Свет в августе; Особняк - Уильям Фолкнер
Шрифт:
Интервал:
Закладка:
Три человеческие судьбы — Флема Сноупса, Минка Сноупса и Линды — в конце романа сходятся в одной точке. Линда узнает про Минка и добивается его досрочного освобождения из тюрьмы, прекрасно понимая, что первое, что сделает Минк, оказавшись на свободе, это попытается убить Флема, человека, считающегося ее отцом. А когда это действительно происходит, она хладнокровно помогает убийце скрыться. И Гэвин Стивенс, прокурор округа, страж правосудия и поборник законности, понимает, что Линда, по существу, является соучастницей убийства, но он также сознает, что жизнь сложнее законов, придуманных людьми, и есть справедливость, которая выше закона.
Последние страницы романа пронизаны щемящим чувством сострадания к людям, которые являются жертвами жизненных обстоятельств и, в свою очередь, причиняют страдания другим. Рэтлиф подводит черту под всей этой историей, говоря о людях: «Несчастные сукины сыны», а Гэвин Стивенс вторит ему: «Несчастные сукины дети, сколько они причиняют людям горя и тоски, сколько от них видят и тоски и горя».

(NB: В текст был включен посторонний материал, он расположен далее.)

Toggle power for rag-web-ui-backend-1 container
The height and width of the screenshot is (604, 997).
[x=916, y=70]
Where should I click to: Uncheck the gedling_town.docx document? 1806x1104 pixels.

Эта боль за человечество, за страдания и беды, выпадающие на долю людей, за несправедливость и зло, обрушивающиеся на них, составляют главный пафос всего творчества Фолкнера. Не случайно Фолкнер в многочисленных интервью и выступлениях перед студенческими аудиториями среди своих любимых писателей, которых он регулярно перечитывал, обычно называл таких великих гуманистов, как Достоевский, Лев Толстой, Бальзак, Диккенс. Особенно примечателен его интерес к Достоевскому. Выступая в 1907 году в Виргинском университете, Фолкнер говорил о Достоевском: «Он не только очень во многом повлиял на меня, но я испытываю наслаждение, перечитывая его, и я это делаю ежегодно. По своему мастерству, по глубине проникновения во внутренний мир человека, по силе сострадания он был одним из тех, с кем каждый писатель хотел бы сравняться».

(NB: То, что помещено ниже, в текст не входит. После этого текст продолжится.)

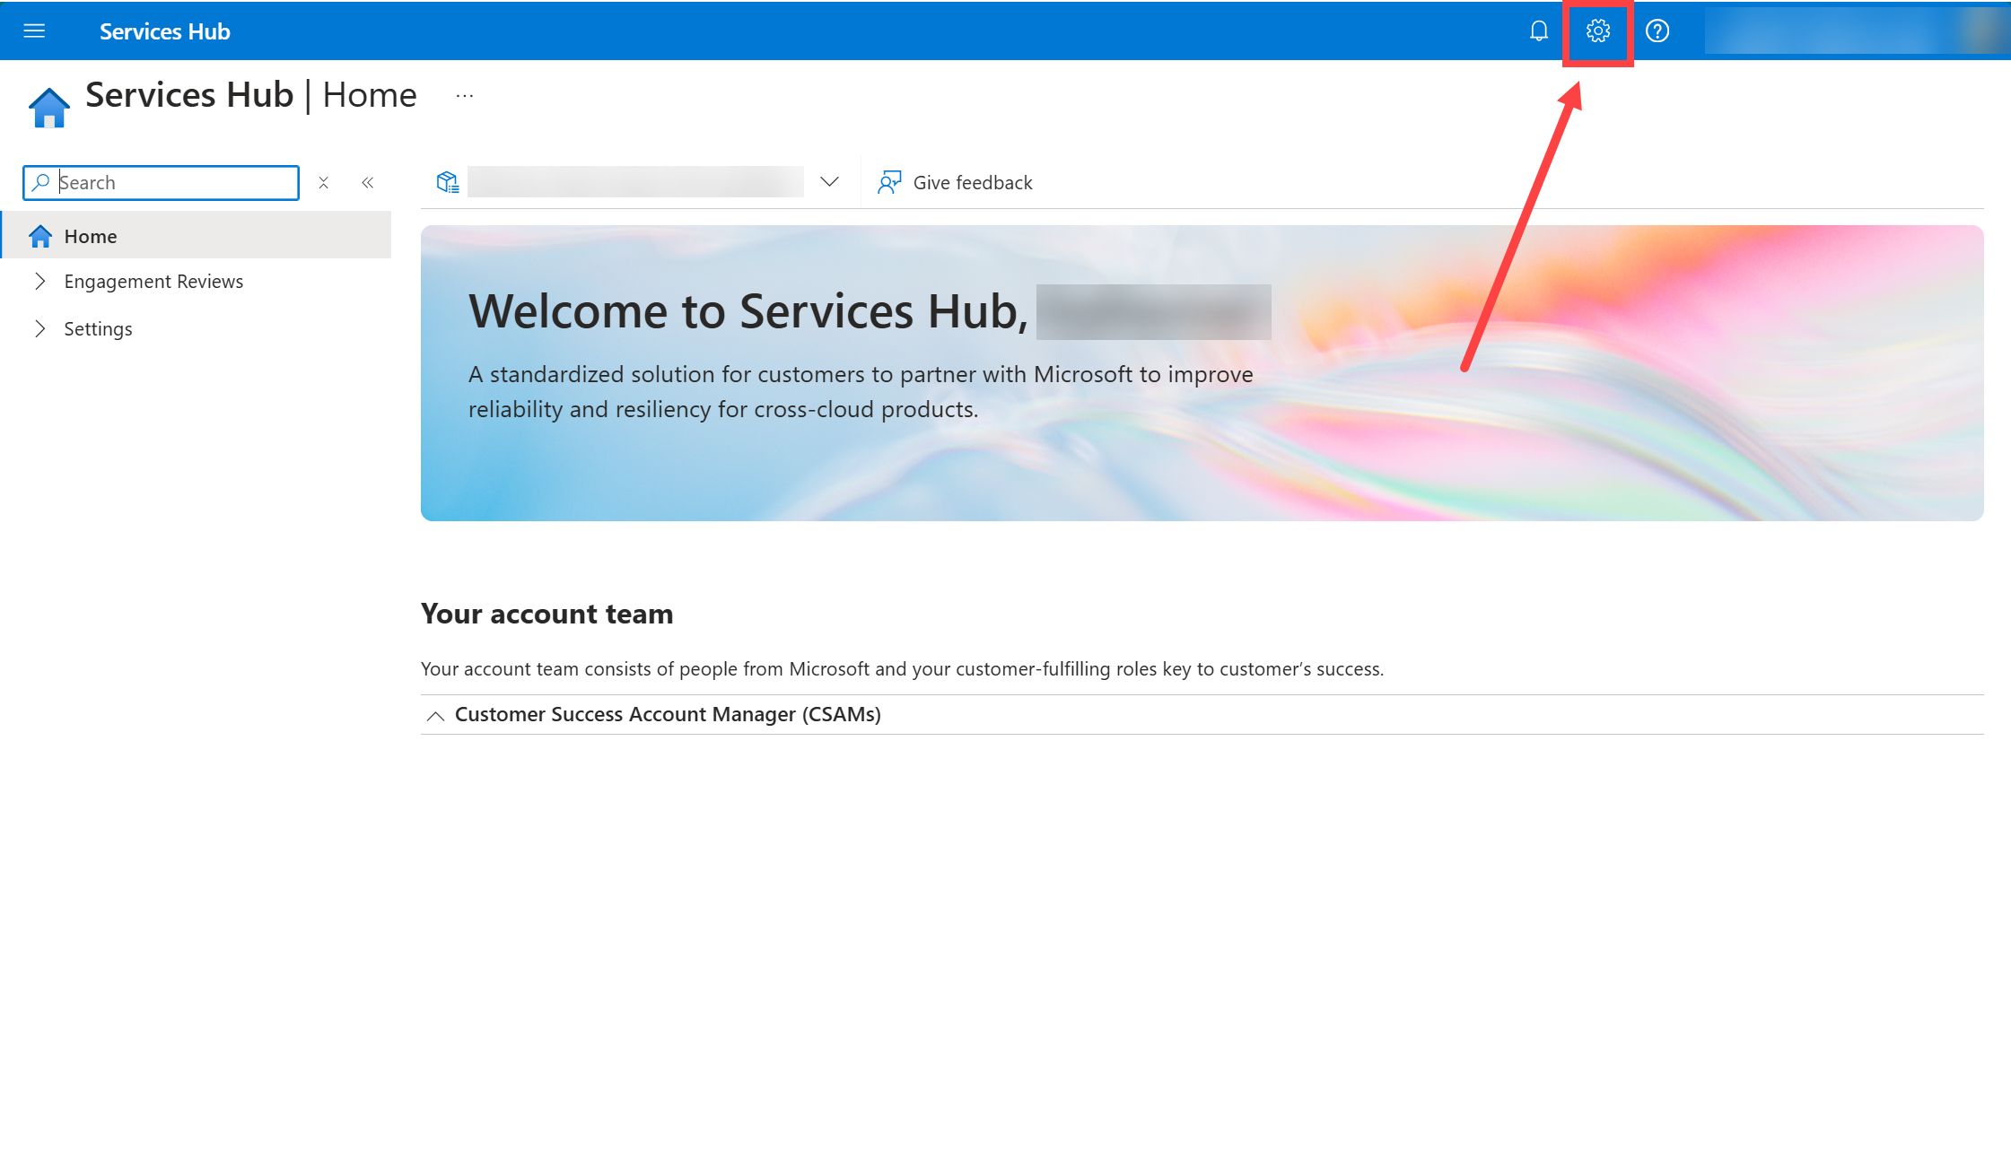The image size is (2011, 1168).
Task: Click the workspace cube icon
Action: pyautogui.click(x=447, y=183)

В этом высказывании надо выделить слова о «силе сострадания», ибо в них для Фолкнера, как и для Достоевского, основа нравственной позиции писателя. В своей речи при вручении ему Нобелевской премии в 1950 году Фолкнер призывал писателей «изгнать из своей мастерской все, кроме правды сердца, кроме старых, вечных истин — чести и любви, гордости и жалости, сострадания и самопожертвования, без которых любое произведение — однодневка, обреченная на скорую гибель».

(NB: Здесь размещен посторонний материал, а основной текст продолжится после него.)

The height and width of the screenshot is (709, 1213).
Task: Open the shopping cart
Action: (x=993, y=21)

Фолкнера часто обвиняли в том, что он в своих произведениях выворачивает наружу, выставляет напоказ самые низменные, самые темные стороны человеческой натуры. И в этом усматривали его связь с модернизмом. Но модернизм в сути своей антигуманен, писатели-модернисты обычно стремятся принизить человека, показать его ничтожество, а Фолкнер никогда не изображал жестокость ради жестокости, никогда не смаковал низменное в человеке.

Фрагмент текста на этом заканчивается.